#### Work request:
Both the line containing "[Open Blog in a new tab] (110, 2316)" and the line containing "Cat Topic Guide (40, 2456)" belong to the span. Output exactly that span from the listing below, and nothing outside it.
##### Records provided
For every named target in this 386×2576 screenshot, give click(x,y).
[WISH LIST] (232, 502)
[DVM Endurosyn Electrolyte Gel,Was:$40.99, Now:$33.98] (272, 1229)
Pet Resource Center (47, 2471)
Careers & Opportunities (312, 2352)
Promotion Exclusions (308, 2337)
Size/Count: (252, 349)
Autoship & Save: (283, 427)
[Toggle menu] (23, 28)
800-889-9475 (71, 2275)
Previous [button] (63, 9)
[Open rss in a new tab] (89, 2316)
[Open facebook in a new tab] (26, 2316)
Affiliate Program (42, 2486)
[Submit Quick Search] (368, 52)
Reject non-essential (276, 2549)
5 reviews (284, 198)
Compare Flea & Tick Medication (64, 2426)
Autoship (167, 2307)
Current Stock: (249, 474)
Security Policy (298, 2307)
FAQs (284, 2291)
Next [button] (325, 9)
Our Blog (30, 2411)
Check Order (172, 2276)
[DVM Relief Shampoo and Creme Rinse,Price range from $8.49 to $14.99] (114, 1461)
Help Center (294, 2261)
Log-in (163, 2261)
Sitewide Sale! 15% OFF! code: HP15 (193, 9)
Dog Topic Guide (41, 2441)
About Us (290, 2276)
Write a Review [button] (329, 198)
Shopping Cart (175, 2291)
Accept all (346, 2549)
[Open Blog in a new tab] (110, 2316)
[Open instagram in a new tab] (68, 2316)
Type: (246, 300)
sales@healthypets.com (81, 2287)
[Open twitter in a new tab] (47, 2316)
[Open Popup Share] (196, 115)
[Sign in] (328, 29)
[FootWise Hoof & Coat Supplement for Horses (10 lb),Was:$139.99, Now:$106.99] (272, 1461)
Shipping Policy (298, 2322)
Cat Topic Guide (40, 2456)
##########
##### Records provided
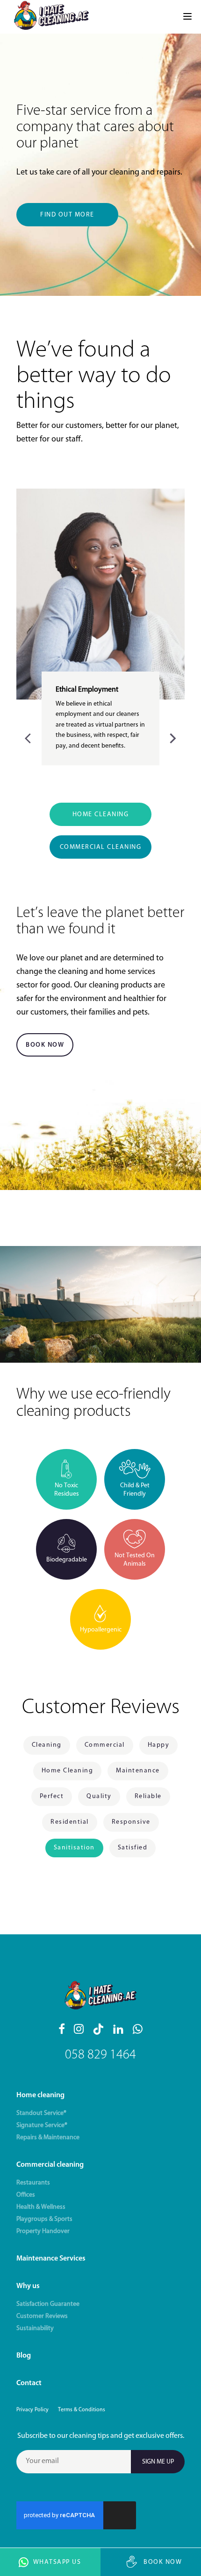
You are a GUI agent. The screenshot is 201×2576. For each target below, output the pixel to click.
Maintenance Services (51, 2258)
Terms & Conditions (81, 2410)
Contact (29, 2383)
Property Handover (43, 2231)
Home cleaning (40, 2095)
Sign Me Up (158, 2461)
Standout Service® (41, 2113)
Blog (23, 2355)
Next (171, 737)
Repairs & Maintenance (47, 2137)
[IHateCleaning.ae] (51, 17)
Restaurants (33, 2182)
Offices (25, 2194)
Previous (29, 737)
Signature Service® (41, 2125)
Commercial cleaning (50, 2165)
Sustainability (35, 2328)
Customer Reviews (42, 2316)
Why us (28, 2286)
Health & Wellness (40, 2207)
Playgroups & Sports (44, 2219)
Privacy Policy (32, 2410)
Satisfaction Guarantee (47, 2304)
##########
##### Records provided
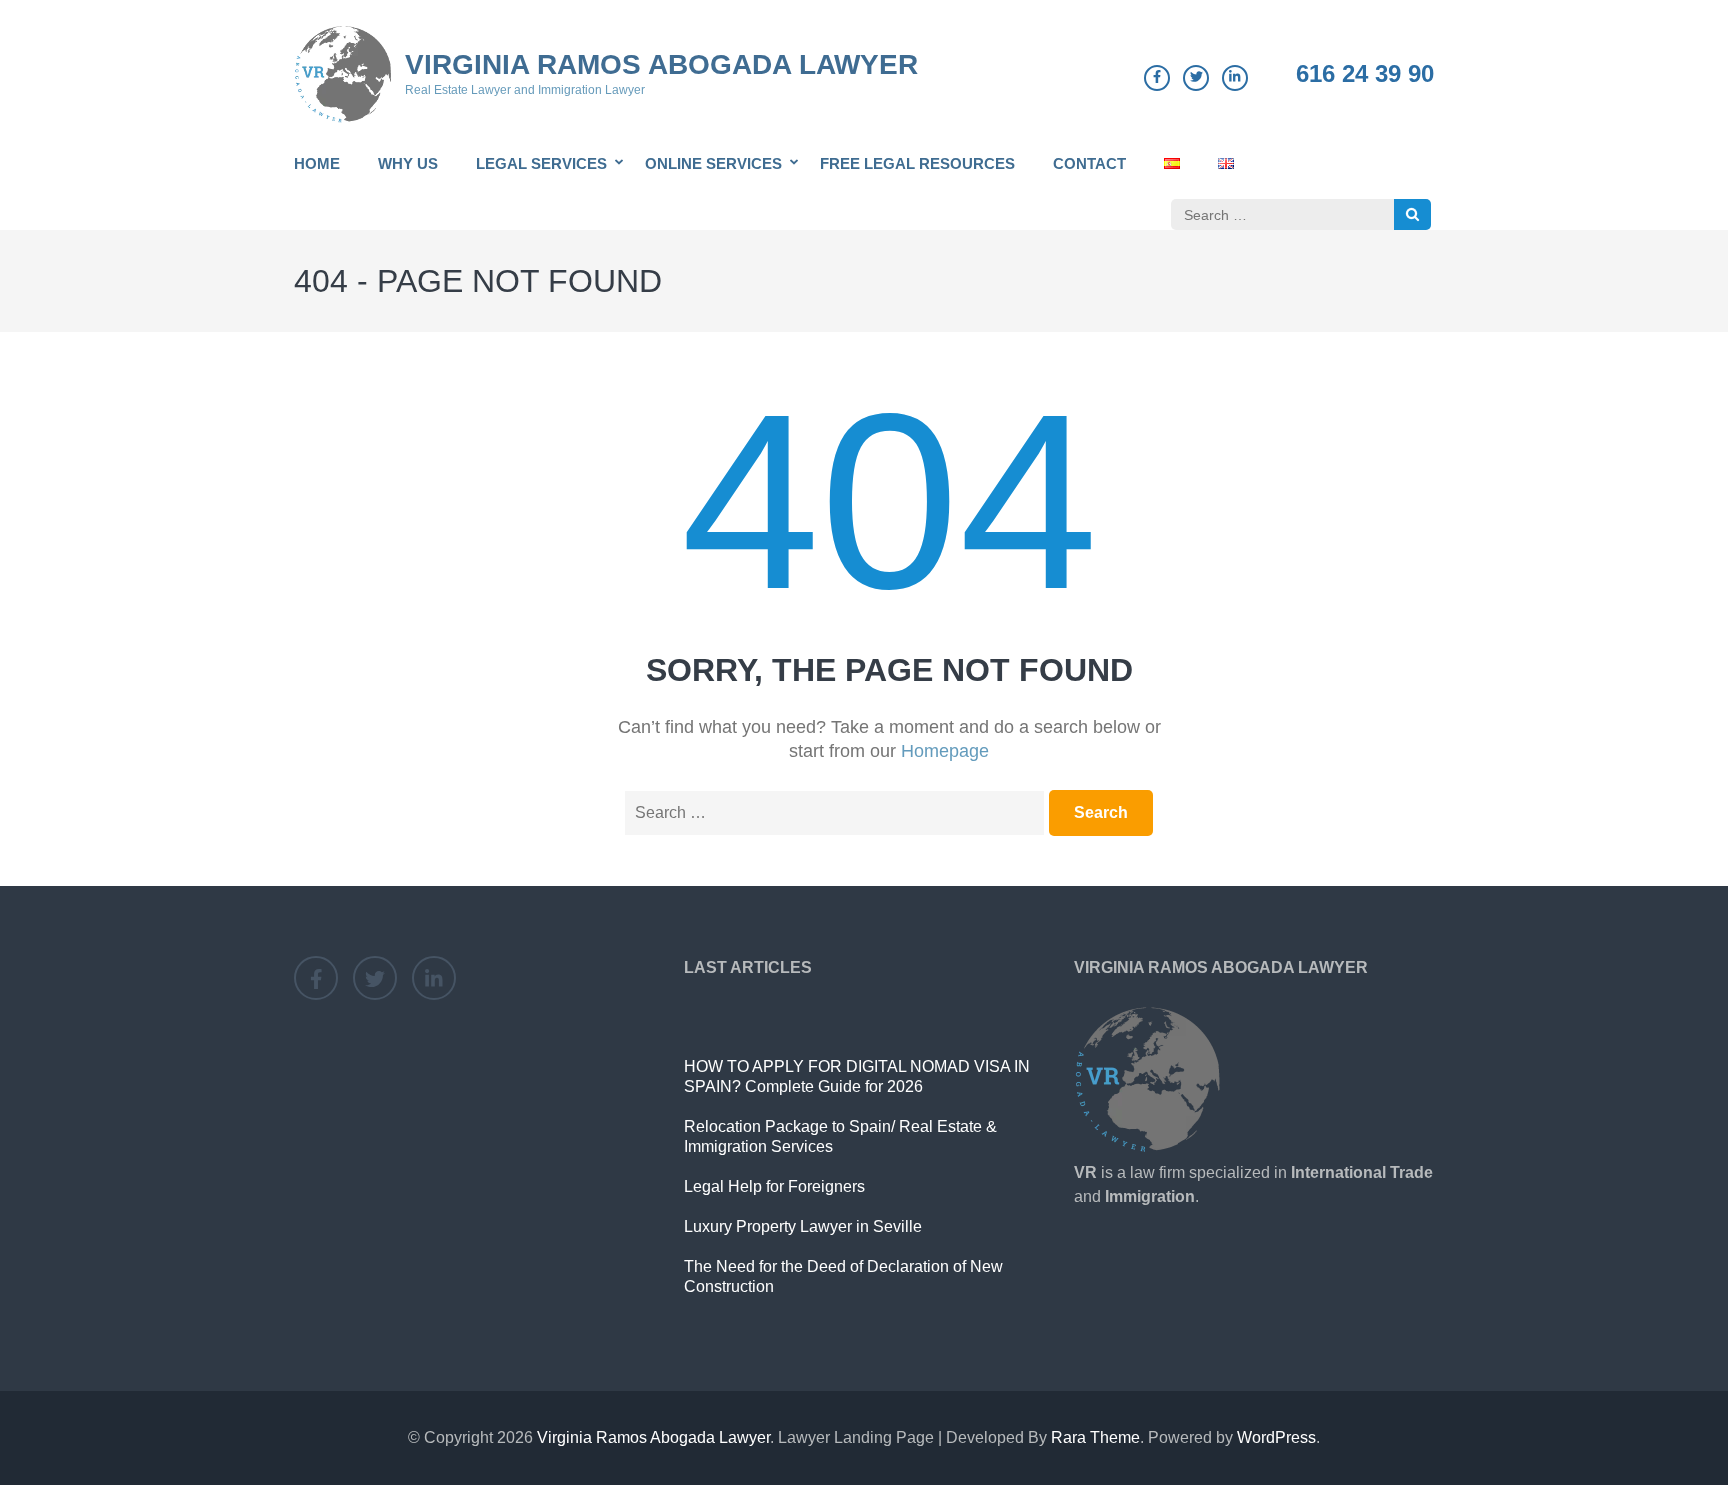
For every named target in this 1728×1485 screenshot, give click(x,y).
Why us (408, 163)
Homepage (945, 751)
##########
#### Exercise answer:
[Open Blog in a new tab] (110, 2316)
[Open instagram in a new tab] (68, 2316)
Type: (246, 300)
sales@healthypets.com (81, 2287)
[Open twitter in a new tab] (47, 2316)
[Open Popup Share] (196, 115)
[Sign in] (328, 29)
[FootWise Hoof & Coat Supplement for Horses (10 lb),Was:$139.99, Now:$106.99] (272, 1461)
Shipping Policy (298, 2322)
Cat Topic Guide (40, 2456)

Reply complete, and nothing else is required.